→ Exercise
Lines from the one with "Task: Open Blocked & Allowed apps settings" through the end of the records, and no others, are what the answer should contain, copied exactly; please keep pictures out.

→ Dataset excerpts
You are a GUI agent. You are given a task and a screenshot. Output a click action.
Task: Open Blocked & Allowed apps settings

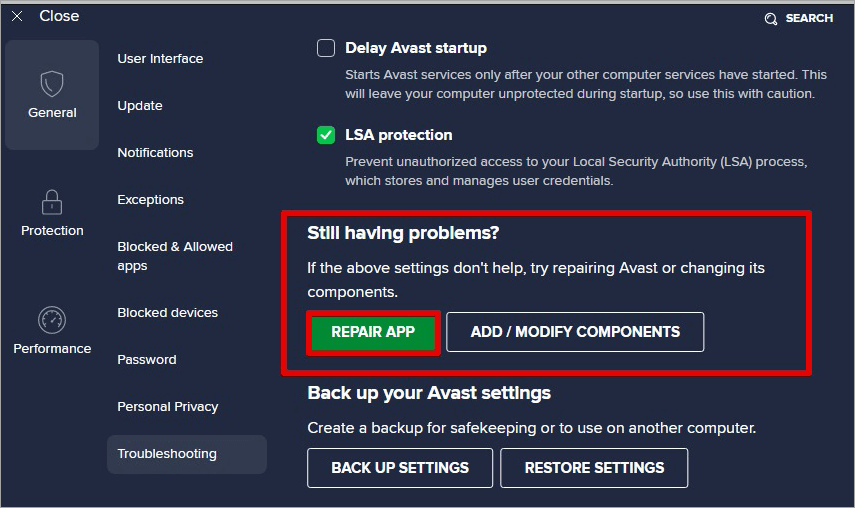click(x=174, y=256)
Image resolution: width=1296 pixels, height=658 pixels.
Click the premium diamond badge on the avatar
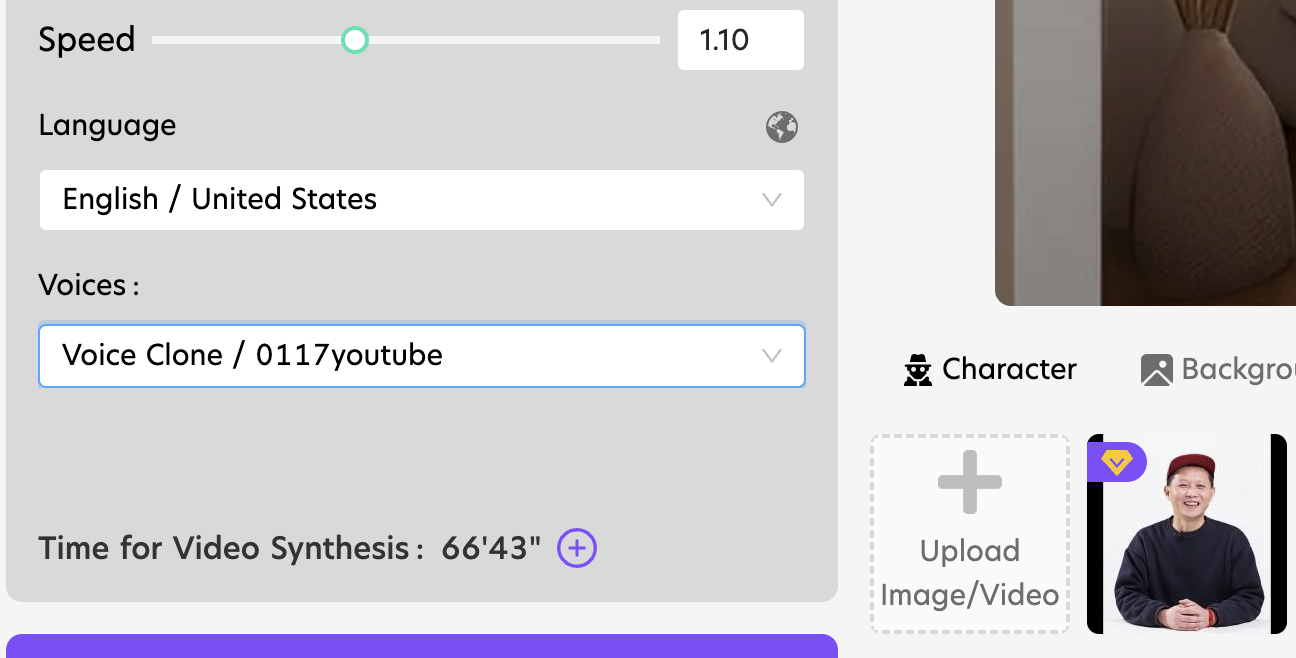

→ Output of the exercise
Task: Open Blocked & Allowed apps settings

click(x=174, y=256)
Image resolution: width=1296 pixels, height=658 pixels.
Click the premium diamond badge on the avatar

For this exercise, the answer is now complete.